(Text and element pointing records)
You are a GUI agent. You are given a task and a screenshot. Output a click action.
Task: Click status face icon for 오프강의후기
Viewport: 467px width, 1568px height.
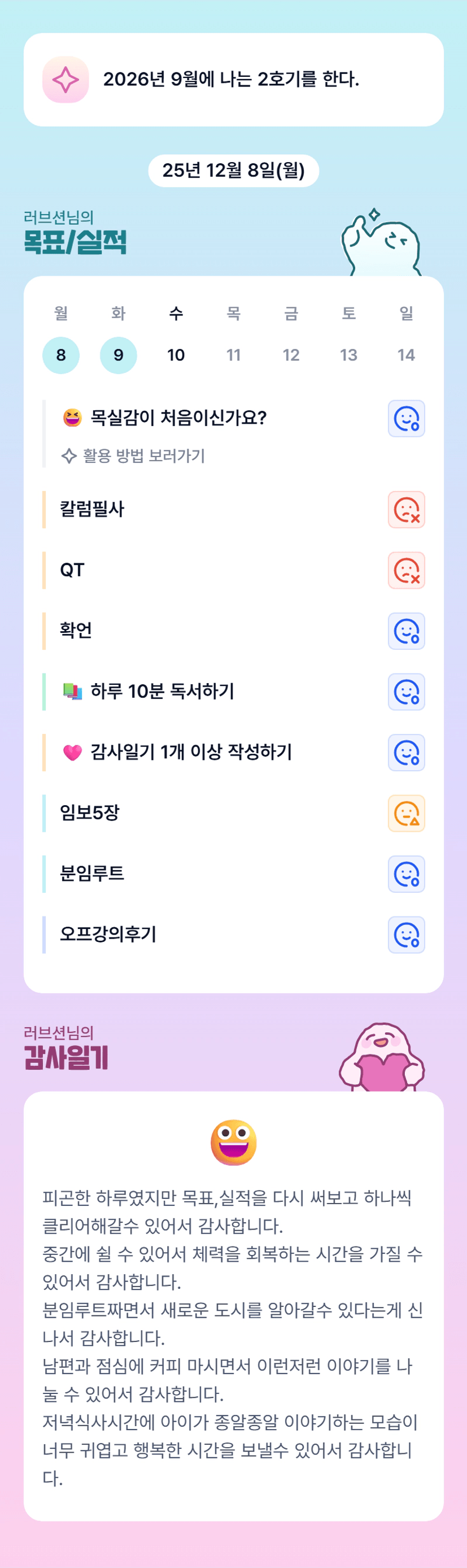tap(406, 935)
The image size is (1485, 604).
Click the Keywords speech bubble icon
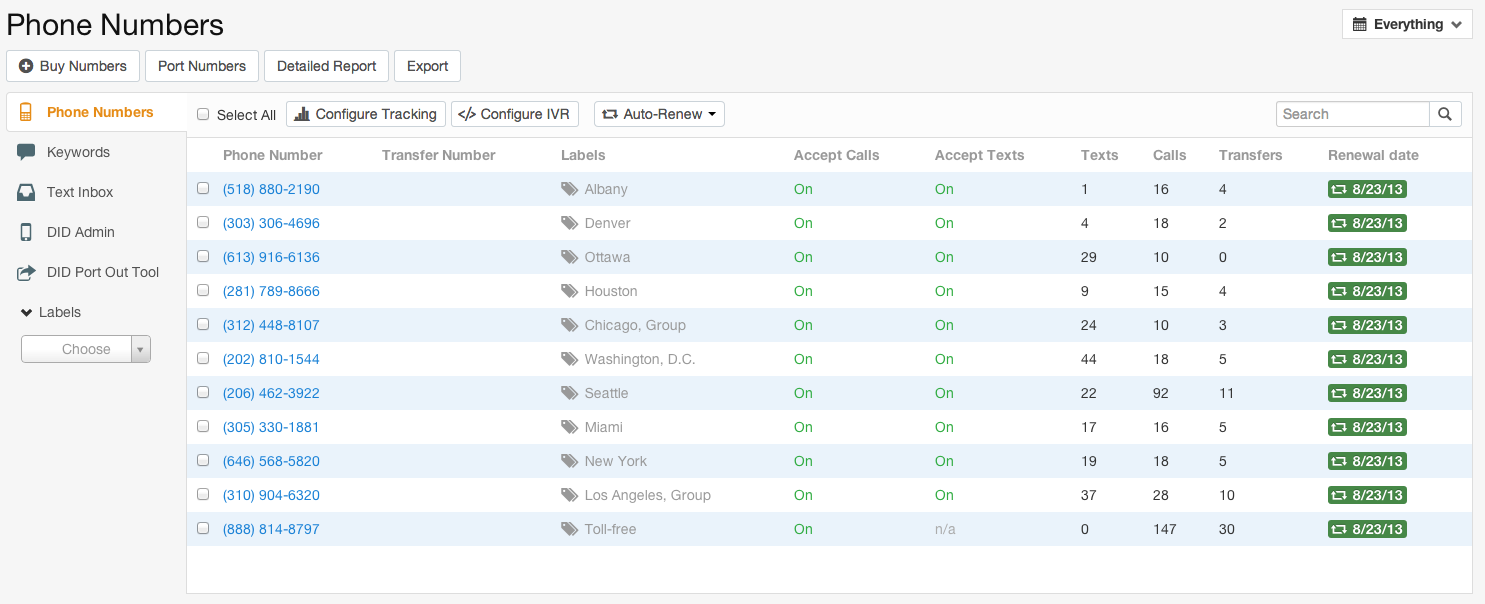point(26,152)
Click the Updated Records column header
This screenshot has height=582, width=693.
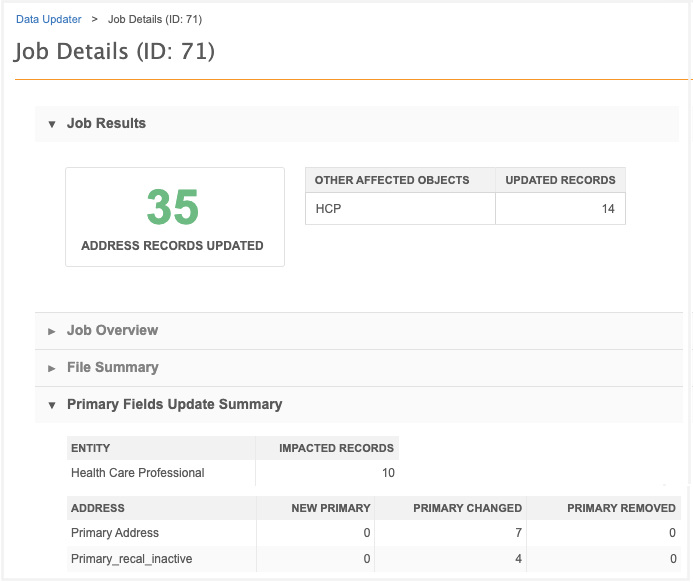(560, 180)
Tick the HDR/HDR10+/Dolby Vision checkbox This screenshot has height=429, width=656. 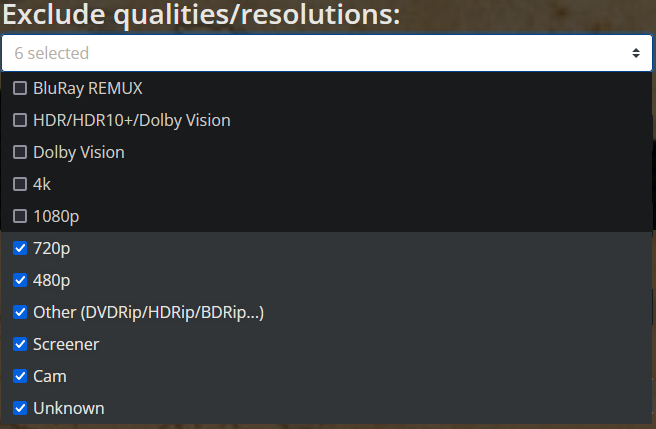click(20, 120)
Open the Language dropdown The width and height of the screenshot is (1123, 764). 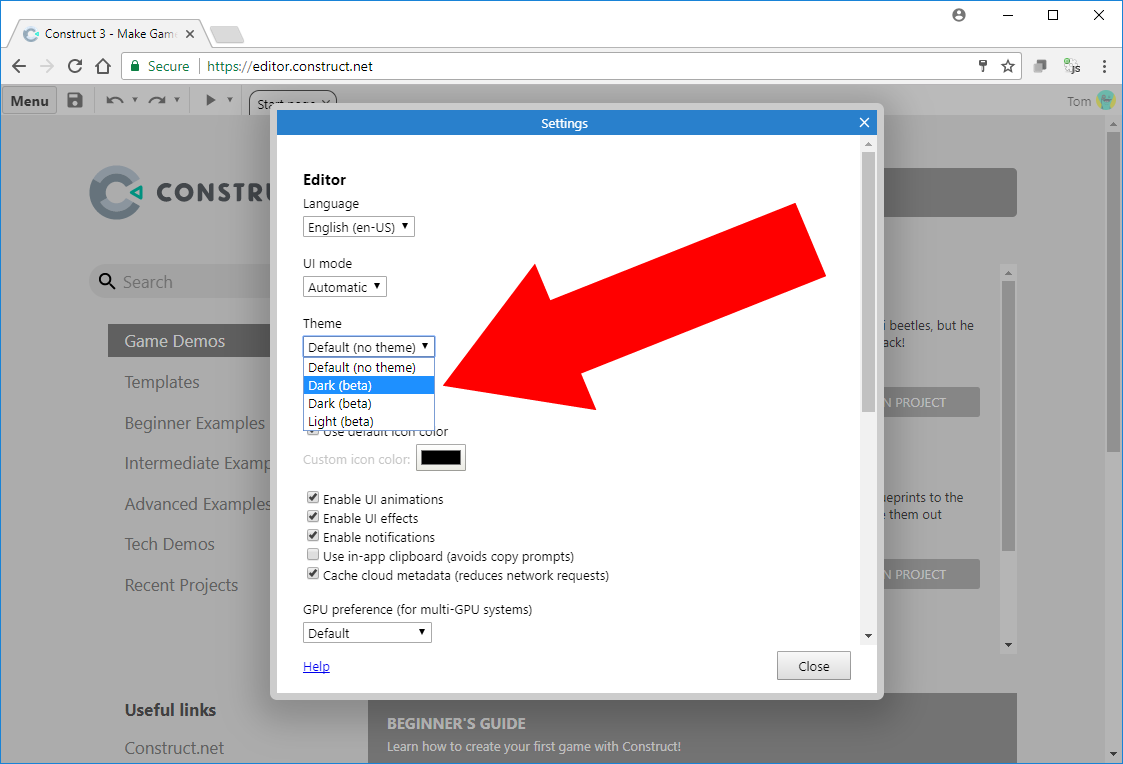pos(358,227)
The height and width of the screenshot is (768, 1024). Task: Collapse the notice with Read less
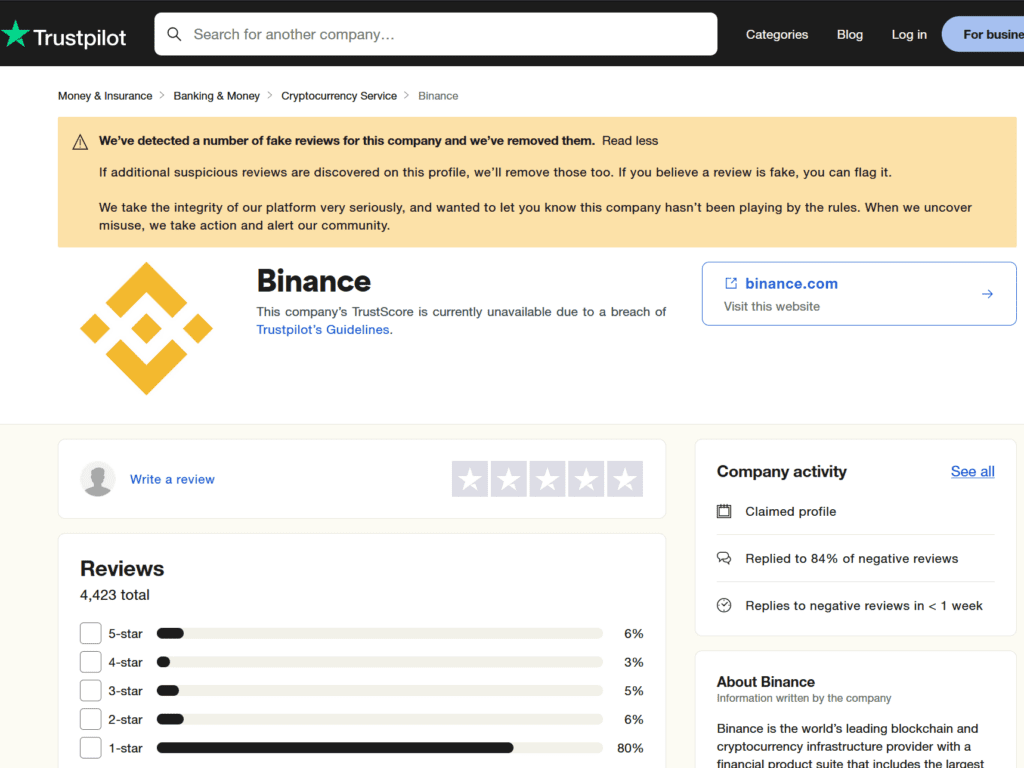629,140
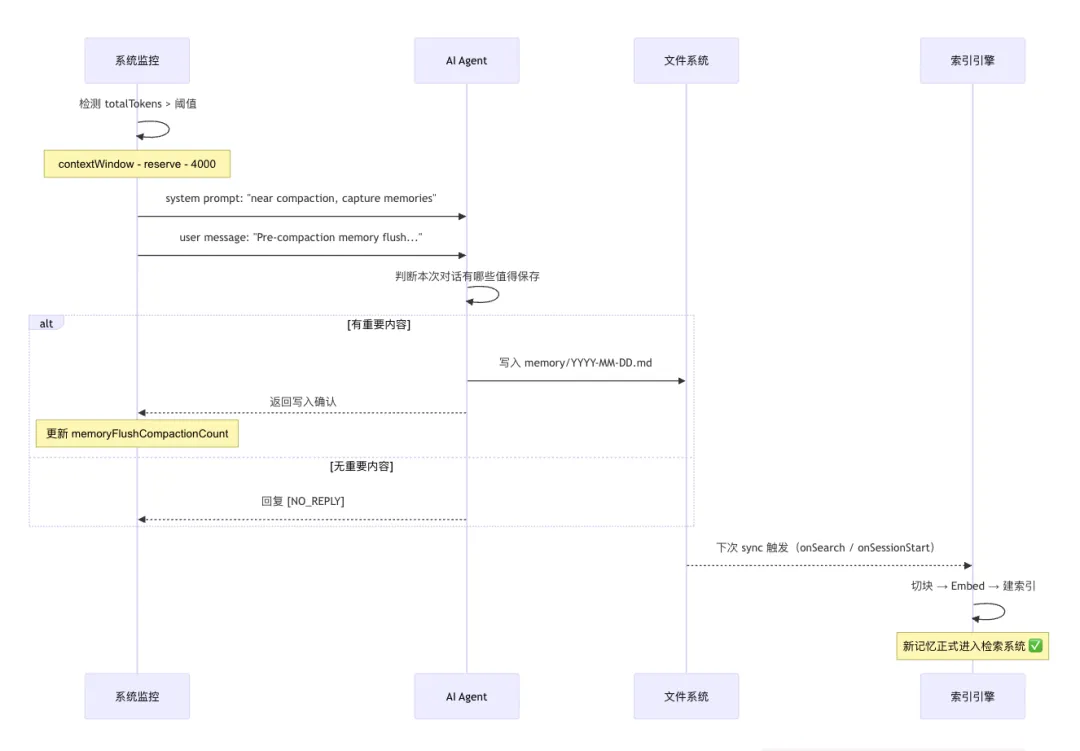Screen dimensions: 1080x751
Task: Click the contextWindow - reserve - 4000 note
Action: (137, 164)
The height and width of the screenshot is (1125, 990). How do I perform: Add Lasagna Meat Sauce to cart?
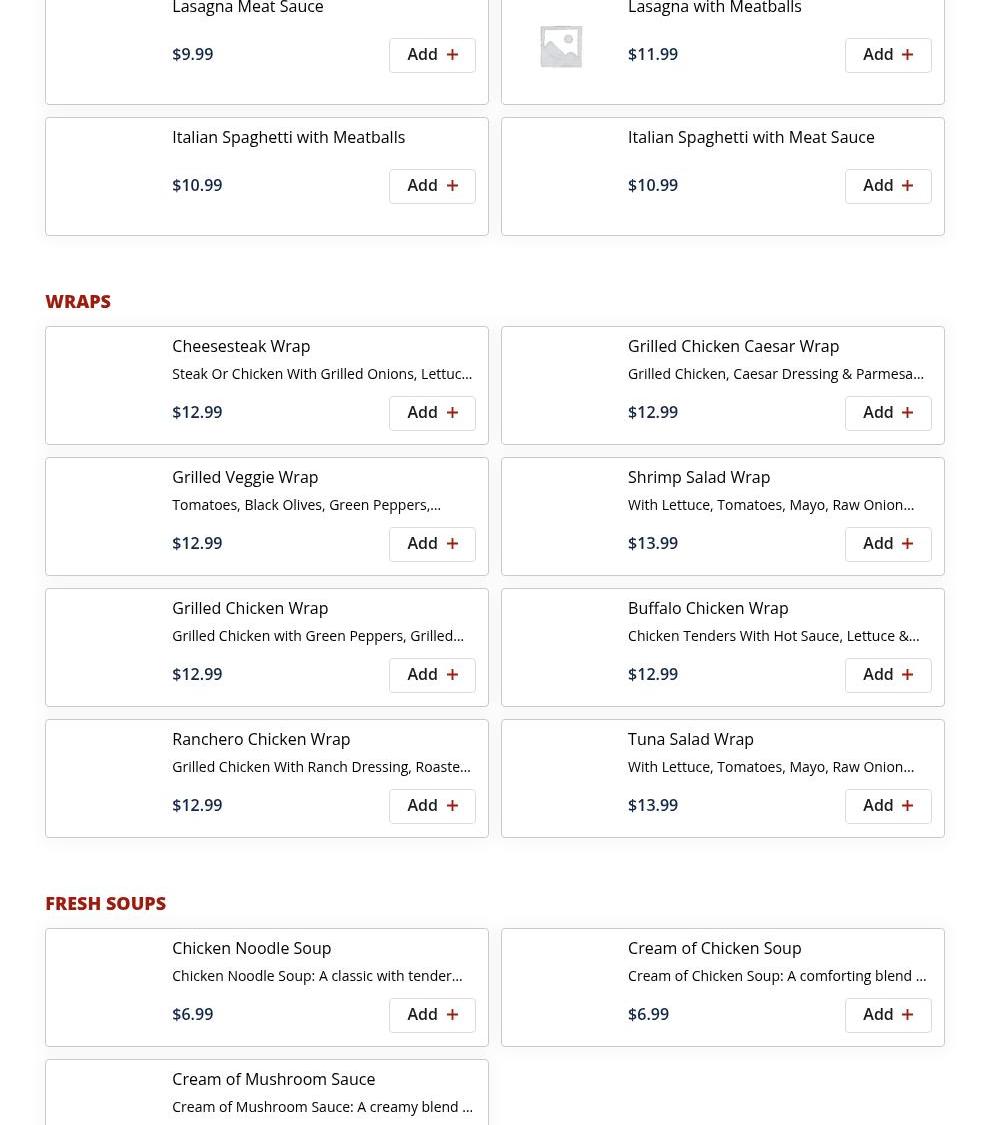pos(432,55)
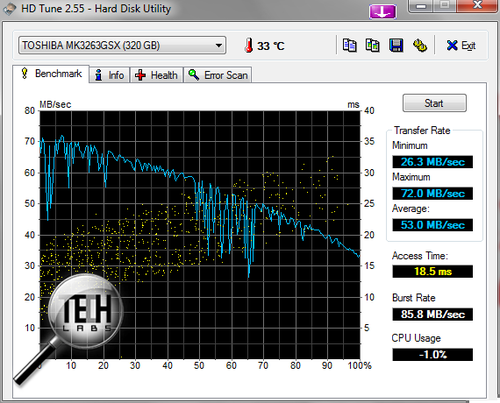
Task: Open the TOSHIBA MK3263GSX drive dropdown arrow
Action: 219,45
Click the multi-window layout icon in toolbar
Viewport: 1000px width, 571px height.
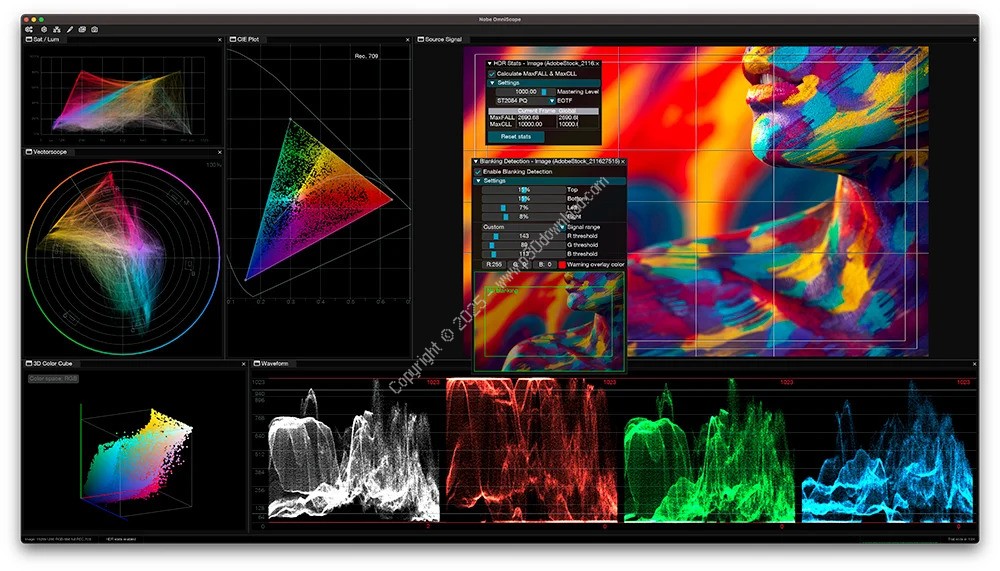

Problem to solve ▸
Reproduce the lines beginning with the one that contains "The height and width of the screenshot is (1125, 990)." and continuing through the end of the records, leaving the pictures out of your answer.

Solution ▸
The height and width of the screenshot is (1125, 990). How do I perform: Add Lasagna Meat Sauce to cart?
pos(432,55)
Task: Open the TOSHIBA MK3263GSX drive dropdown arrow
Action: 219,45
Click the multi-window layout icon in toolbar
Viewport: 1000px width, 571px height.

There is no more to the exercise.